Stored records
== Segment start ==

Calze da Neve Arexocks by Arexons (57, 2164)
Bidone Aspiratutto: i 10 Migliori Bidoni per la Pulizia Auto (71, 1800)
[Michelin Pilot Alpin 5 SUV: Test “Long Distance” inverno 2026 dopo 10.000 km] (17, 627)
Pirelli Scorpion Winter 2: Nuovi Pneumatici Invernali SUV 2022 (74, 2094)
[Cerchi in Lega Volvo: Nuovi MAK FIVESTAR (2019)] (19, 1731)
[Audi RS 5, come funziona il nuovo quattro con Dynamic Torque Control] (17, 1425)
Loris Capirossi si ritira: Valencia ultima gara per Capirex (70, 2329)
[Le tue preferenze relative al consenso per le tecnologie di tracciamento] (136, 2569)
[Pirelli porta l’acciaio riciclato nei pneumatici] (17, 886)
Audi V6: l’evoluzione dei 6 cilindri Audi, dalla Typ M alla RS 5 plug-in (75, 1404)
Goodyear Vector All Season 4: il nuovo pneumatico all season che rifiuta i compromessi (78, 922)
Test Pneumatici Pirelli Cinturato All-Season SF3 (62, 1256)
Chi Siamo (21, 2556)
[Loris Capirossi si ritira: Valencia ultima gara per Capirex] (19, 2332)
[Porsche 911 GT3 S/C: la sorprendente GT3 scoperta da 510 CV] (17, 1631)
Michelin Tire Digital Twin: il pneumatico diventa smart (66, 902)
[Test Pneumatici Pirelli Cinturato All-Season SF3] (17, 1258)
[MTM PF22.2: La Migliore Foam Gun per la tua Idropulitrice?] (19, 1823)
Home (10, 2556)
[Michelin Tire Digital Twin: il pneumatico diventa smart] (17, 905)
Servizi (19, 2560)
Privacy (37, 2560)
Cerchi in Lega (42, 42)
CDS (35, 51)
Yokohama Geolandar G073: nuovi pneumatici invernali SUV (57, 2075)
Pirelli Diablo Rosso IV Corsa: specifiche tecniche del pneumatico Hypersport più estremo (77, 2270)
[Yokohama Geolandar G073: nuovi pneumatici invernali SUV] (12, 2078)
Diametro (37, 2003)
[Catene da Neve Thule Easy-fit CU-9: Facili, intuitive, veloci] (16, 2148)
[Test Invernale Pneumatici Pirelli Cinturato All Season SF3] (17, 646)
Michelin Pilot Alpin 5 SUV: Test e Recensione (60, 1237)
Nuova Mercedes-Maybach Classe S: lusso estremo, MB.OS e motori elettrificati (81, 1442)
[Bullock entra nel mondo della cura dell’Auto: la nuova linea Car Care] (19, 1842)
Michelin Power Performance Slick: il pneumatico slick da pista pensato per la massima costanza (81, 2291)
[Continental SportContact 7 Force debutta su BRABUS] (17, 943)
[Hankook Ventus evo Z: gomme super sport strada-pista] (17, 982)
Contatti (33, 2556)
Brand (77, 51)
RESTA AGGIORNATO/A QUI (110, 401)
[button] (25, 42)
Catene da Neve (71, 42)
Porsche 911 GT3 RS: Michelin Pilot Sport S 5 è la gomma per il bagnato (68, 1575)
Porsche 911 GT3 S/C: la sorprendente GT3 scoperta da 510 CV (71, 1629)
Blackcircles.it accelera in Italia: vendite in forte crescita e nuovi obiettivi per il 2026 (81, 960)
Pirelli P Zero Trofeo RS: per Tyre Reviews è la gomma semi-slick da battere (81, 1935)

== Segment end ==

* **WORK REQUEST**
Where the data above reaches the line holding "Michelin Power Performance", begin printing, and stop after the line holding "Catene da Neve (71, 42)". Each line must be reproduced exactly, with nothing else added.

* **RESPONSE**
Michelin Power Performance Slick: il pneumatico slick da pista pensato per la massima costanza (81, 2291)
[Continental SportContact 7 Force debutta su BRABUS] (17, 943)
[Hankook Ventus evo Z: gomme super sport strada-pista] (17, 982)
Contatti (33, 2556)
Brand (77, 51)
RESTA AGGIORNATO/A QUI (110, 401)
[button] (25, 42)
Catene da Neve (71, 42)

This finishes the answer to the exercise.